This paper focuses on future job creation in Spain through exports. Our analysis covers direct, induced, or indirect job creation, based on exports output and inputs demanded by exports. We carried out estimations of symmetrical Input-Output Tables (IOT) from 2010 to 2020, as an instrument to analyze the impacts of exports on Spanish economy and employment.

The main conclusions deal with Spanish exports within sectorial production chains, the spillover effect of those exports on the domestic economy, and, by extension, their effect on job creation and the balance of payments. Thus, one of the main contributions of this paper, not much explored in current economic literature, is the continuity of the entrepreneurial structure of Spain’s export sector. This entails a dual structure: A very few high-volume exporting companies that create few jobs, and a large amount of small exporting companies that create more jobs. We surmise that this structure will continue to exist over the following years. A conclusion of our investigation is that as Spain’s export sector increases its participation in global production chains, there will be few net jobs created by exported output.

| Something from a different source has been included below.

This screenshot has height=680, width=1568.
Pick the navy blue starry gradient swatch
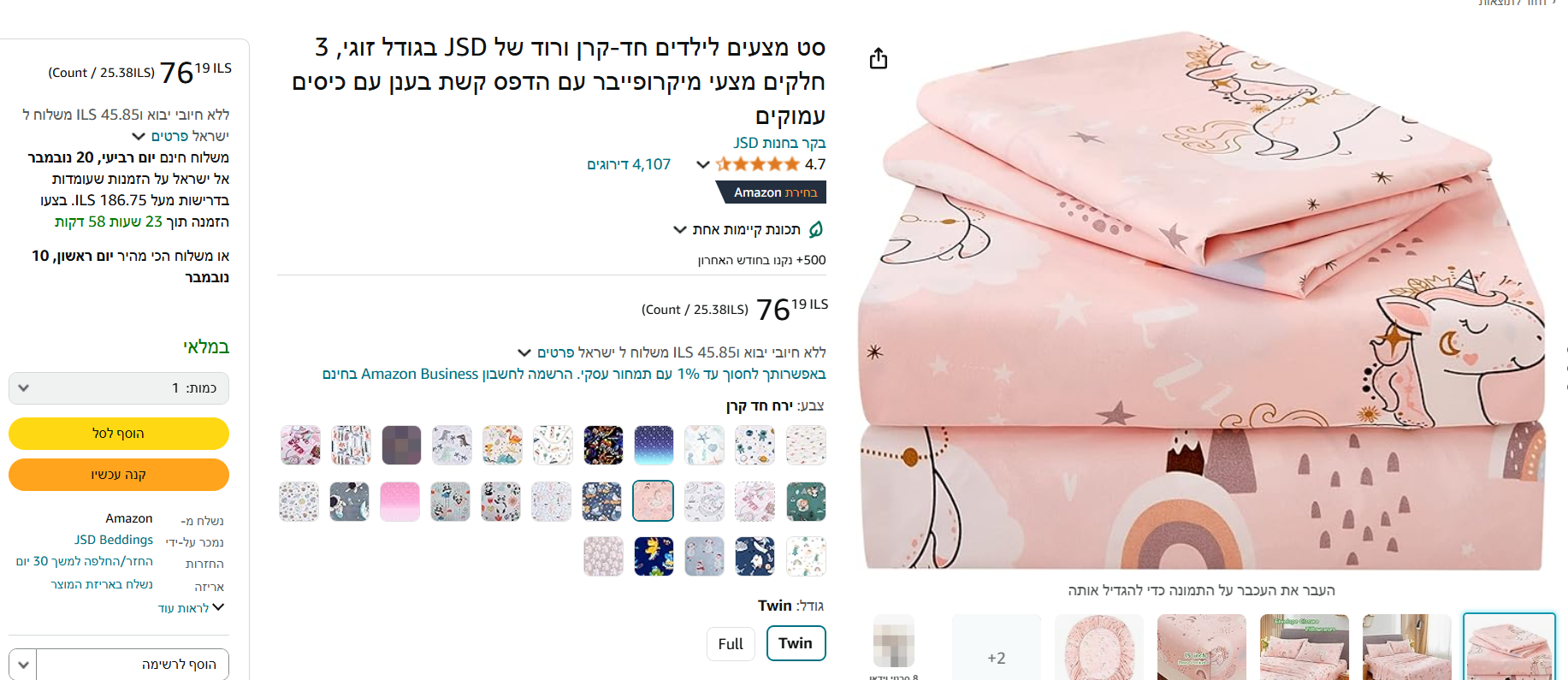654,446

Key words: Employment; exports; global production chains; economic growth


Este artículo se centra en el futuro de la creación de empleo en España a través de las exportaciones. El análisis versa sobre la creación de empleo, directa, inducida o indirecta, generada por las exportaciones y por la producción de los insumos demandados por aquéllas. Desarrollamos estimaciones a partir de tablas insumo-producto simétricas, desde 2010 hasta 2020, utilizadas como un instrumento para analizar los impactos de las exportaciones sobre la economía y el empleo españoles.

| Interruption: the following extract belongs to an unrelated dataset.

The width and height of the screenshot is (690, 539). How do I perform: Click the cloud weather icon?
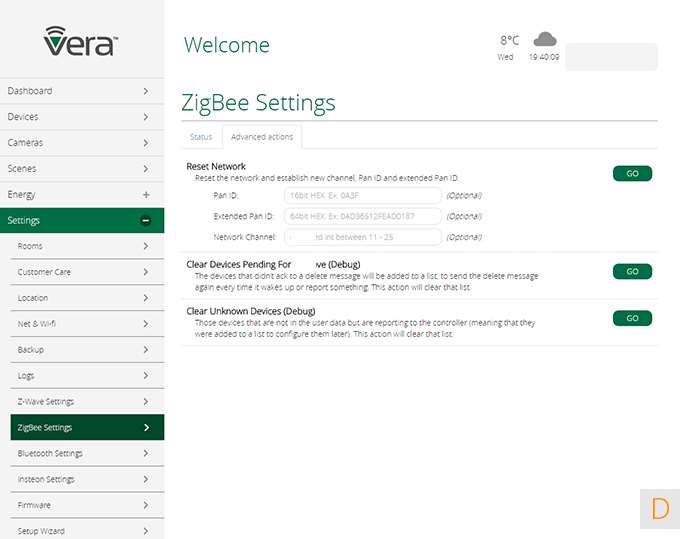[x=544, y=40]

Las principales conclusiones relacionan las exportaciones españolas con las cadenas sectoriales de valor, con los efectos indirectos de tales exportaciones en la economía nacional y, por extensión, con sus efectos sobre el empleo y la balanza de pagos. En este sentido, una de las principales contribuciones de este trabajo, no muy conocida en la literatura económica actual, es la continuidad de la estructura empresarial del sector exportador español. Esto significa que su comportamiento es totalmente dual: unas pocas grandes empresas exportadoras con baja intensidad de trabajo y un amplio número de pequeñas empresas exportadoras que son más intensivas en trabajo. Y tal comportamiento continuará en los próximos años. Finalmente, como el sector exportador español más dinámico está muy ligado a cadenas globales de producción, las consecuencias, en términos de generación de empleo derivado de las exportaciones, son muy reducidas.

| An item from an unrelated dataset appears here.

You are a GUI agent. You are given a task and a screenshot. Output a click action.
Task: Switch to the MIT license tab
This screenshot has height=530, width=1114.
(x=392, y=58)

Palabras clave: empleo; exportaciones; cadenas globales de producción; crecimiento económico

JEL Classification: F16.

Clasificación JEL: F16.


In light of the turmoil caused by Spain’s unemployment since the current global crisis began in 2008, diverse economic policy options are vying for contention. One common current of thought in European countries insists, following the German example, on encouraging greater foreign sales as a way to compensate lower domestic demand1. This lower demand arises both as an immediate effect of the implicit crisis of confidence (reflected by a drop in private consumption and investment), and because of economic austerity policies, most of which are being implemented (through cutbacks in public consumption and investment).

As Fujii and Cervantes (2013) have shown, there is nothing new in attempts to explain economic growth through exportled growth models. In this paper, we explore the relationship between export and growth variables and reference the fact that competition in export markets stimulates greater efficiency in the output structure (Bhagwati and Srinivasan, 1979; Feder, 1983; Kohli and Singh, 1989; Krueger, 1980). Furthermore, exports favor specialization, allowing benefits to accrue from economies of scale (Helpman and Krugman, 1989); export-driven firms also tend to be more technologically advanced and their technical progress spreads throughout the entire economy (Grossman and Helpman, 1993). Further, by bringing hard currency into an economy, exports help to overcome the possible external constraint on growth (Thirlwall, 2011).

Still, the chances that exports will be the main driving force behind economic growth, as seen in some Asian countries or, closer to home, in Germany, bear close relation to the net spillover effects that exports might have on the entire domestic economy (Irawan and Welfens, 2014). This will depend on how Spain’s exports function within global production chains (Fuentes, Mainar and Cardenete, 2015). It is of little use to export goods described mostly as having “middle to high technology” (in reference to the technological factor intensity incorporated in the final good), if Spain’s contribution to the global production chains emphasizes, for example, producing components with higher labor intensity, and if exporting depends on importing inputs to produce a large proportion of export-bound goods. In addition, hypothetically, the export-growth rate, and, mainly, exports’ sectorial structure and the spillover effect of imports required by output (with their corresponding sectorial structure) condition the “exportled growth” model (Sinn, 2006).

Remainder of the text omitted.